Almeno sino ad ora, appunto: perché, inserendo Mirandolina come unico spettacolo lirico della sua programmazione estiva, il Teatro La Fenice non solo doverosamente la consegna finalmente alla città del grande Goldoni (a quasi sessant'anni dalla sua prima apparizione a Praga, peraltro); ma in più la propone ad un pubblico ben più ampio del coraggioso ma piccolo festival romagnolo, affidandone la direzione musicale a John Axelrod, e quella scenica a Gianmaria Aliverta.
Da parte sua, il cinquantenne direttore texano concerta con sapiente lucidità e con notevole souplesse, navigando agevolmente in una partitura eclettica e guizzante, dagli schemi ritmici sempre mutevoli e dalle sonorità estremamente cangianti, dove la linea melodica – irrequieta, pulsante e nervosa - passa sovente in secondo piano o addirittura si dissolve. Grande poi il rilievo conferito all'orchestrazione variegata, trasparente e luminosa ideata da Martinů, raggiungendo l'apice di una lettura assolutamente esemplare nel festoso Salterello strumentale in 6/8 a file piene, che apre a mo' d'intermezzo il terzo atto: momento nel quale sono peraltro emersi nettamente l'invidiabile nitore e la fluidità dell'eccellente compagine veneziana.

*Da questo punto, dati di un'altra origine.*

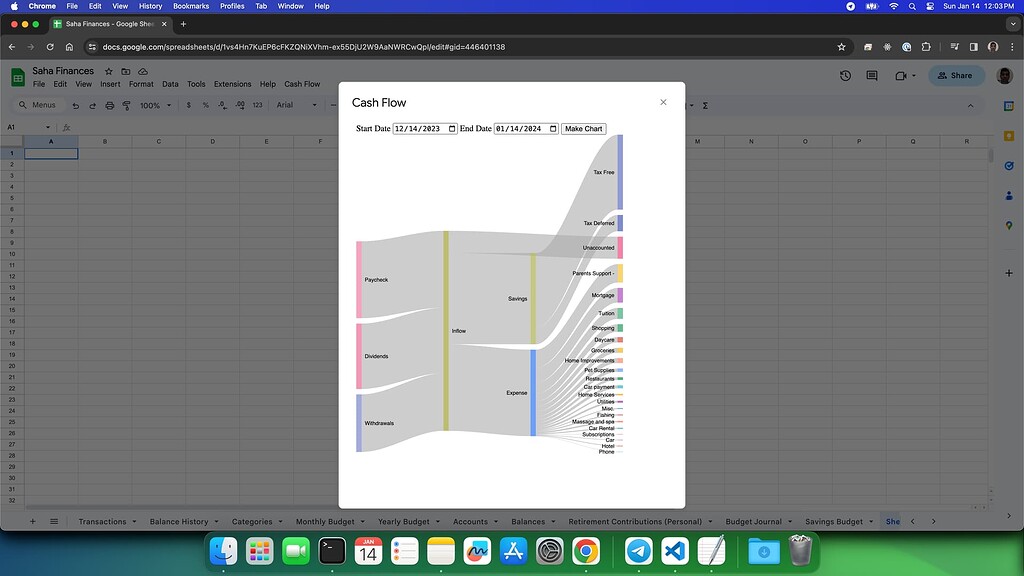Click the Undo icon
1024x576 pixels.
click(x=77, y=105)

Quanto a Gianmaria Aliverta, con l'aiuto dello scenografo Massimo Cecchetto, del costumista Carlos Tieppo e del light designer Fabio Berettin – valide risorse interne della Fenice – il poco più che trentenne regista novarese ha elaborato uno spettacolo raffinato, scattante e divertente, ravvivato da trovate sempre indovinate; e fedele alle ragioni della musica. Scansando immagini settecentesche un po' stantie, hanno insieme trasformato la locanda fiorentina di Mirandolina in un moderno hotel con zona benessere – ben reso nei suoi ambienti da un'agile scena ruotante - dove gli ospiti passano il tempo oziando fra saune e massaggi. Traspongono insomma la storia ai tempi nostri, o meglio ancora nei luoghi dei vituperati “cinepanettoni”: l'atmosfera è circa la stessa, il Marchese di Forlimpopoli si comporta come un gretto industrialotto padano, il Conte di Albafiorita è raffigurato come un tamarro straricco, Ortensia e Dejanire sembrano due ragazzotte di borgata, volgari e coatte.
Al centro della girandola di personaggi sta ovviamente il piccante carattere di Mirandolina, qui ben rappresentata da Silvia Frigato: che magari non ha la voce sopranile piena e corposa che si vorrebbe, ma in compenso non ha problemi né di agilità né di fraseggio, né tanto meno mostra fatica in un ruolo alquanto pesante; ed in più sfoggia una piccante personalità, muovendosi sul palcoscenico con garbo e finezza indiscutibili.
Gli altri personaggi, di fronte a questa tellurica figura, la fanno un po' da comprimari; però sono comunque comprimari straordinari. Marcello Nardis pone in campo un'irresistibile inclinazione comica con il suo Conte d'Albafiorita; e non da meno è il travolgente Bruno Taddia nei panni del Marchese di Forlimpopoli. Omar Montanari rende benissimo, senza strafare, i perigliosi tormenti erotici del Cavaliere di Ripafratta, passato in un amen dalla becera misoginia all'infatuamento per la bella locandiera. Ben centrato il Fabrizio di Leonardo Cortellazzi, che si mostra calibrato nel gesto e perfetto nella condotta vocale. Divertentissime in scena le due “commedianti” Ortensia e Dejanira, disegnate con destrezza da Giulia Dalla Peruta e Laura Verrecchia; assai simpatico l'iperattivo e sempre sudatissimo servitore reso da Cristian Collia.
Il pubblico presente alla Fenice – peccato aver visto qualche posto vuoto – ha mostrato di apprezzare la coraggiosa riproposta di questo rarissimo lavoro, tributando a tutti gli interpreti ed al regista molti e calorosi applausi.